Published online by Cambridge University Press: 05 July 2015
Introduction
Astronauts who first orbited the Earth in the Space Shuttle described the Antarctic Ice Sheet as the most spectacular of the world's landscapes seen from space. The sight of the white snow surface, the surrounding Southern Ocean, and the sheer extent of the ice covering a continent one and a half times the size of the USA was dramatic and humbling (Fig. 14.1; Plate 45). The global scene would have been all the more dramatic about 20 ka BP at the height of the last ice age. An orbiting observer at the time would have seen the Laurentide Ice Sheet, an equally large ice mass located over Canada and the northern USA, a Greenland Ice Sheet more expanded than that of today, and a large ice sheet in northwest Europe extending from southern Britain across Scandinavia to Svalbard and northern Russia. At such a time global sea level was 120m lower than it is today and the world's climatic and vegetation zones were compressed towards the equator (Plate 1). The contrast between the two scenes is powerful testament to the scale of the environmental changes that occur in response to natural cycles of insolation received by the Earth.

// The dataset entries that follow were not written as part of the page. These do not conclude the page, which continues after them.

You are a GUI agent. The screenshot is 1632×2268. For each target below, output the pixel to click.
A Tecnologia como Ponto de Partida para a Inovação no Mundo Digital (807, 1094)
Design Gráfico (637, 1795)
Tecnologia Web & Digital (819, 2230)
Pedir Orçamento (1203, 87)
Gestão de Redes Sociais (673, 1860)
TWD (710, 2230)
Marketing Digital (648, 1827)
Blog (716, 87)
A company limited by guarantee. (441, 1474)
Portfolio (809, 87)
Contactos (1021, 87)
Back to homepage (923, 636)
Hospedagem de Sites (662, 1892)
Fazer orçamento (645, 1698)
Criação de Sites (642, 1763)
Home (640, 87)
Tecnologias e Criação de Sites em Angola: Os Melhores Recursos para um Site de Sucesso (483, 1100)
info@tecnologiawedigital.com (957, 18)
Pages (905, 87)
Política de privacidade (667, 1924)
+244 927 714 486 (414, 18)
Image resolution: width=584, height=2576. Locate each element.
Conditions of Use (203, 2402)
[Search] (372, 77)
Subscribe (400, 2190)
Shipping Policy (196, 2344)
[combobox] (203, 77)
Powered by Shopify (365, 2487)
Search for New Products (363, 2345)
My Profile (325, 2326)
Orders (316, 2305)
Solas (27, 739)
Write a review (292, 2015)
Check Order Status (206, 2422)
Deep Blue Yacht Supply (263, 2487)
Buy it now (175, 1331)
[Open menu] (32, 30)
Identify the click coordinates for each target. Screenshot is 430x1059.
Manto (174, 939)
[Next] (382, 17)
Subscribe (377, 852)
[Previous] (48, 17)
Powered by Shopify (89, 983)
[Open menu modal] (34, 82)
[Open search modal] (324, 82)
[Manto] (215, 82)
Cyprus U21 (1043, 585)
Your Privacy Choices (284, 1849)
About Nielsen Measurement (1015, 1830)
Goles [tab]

Ice sheets play a fundamental role in modulating global climate. The last few ice age cycles have lasted about 100 ka and display a sawtooth pattern with a long and irregular period of cooling as the ice sheets grow to their maximum, followed by an abrupt warming and a return to an interglacial climate similar to that of the present. Such a pattern is of a world hunting for a cooler equilibrium state only to cross a threshold which switches back to its warmer state, only for the cycle to repeat itself again. At present we do not know the feedbacks and links that explain this pattern, but the ice sheets are likely to be involved in amplifying the relatively minor changes in solar radiation received by the Earth as a result of Croll–Milankovitch orbital cycles.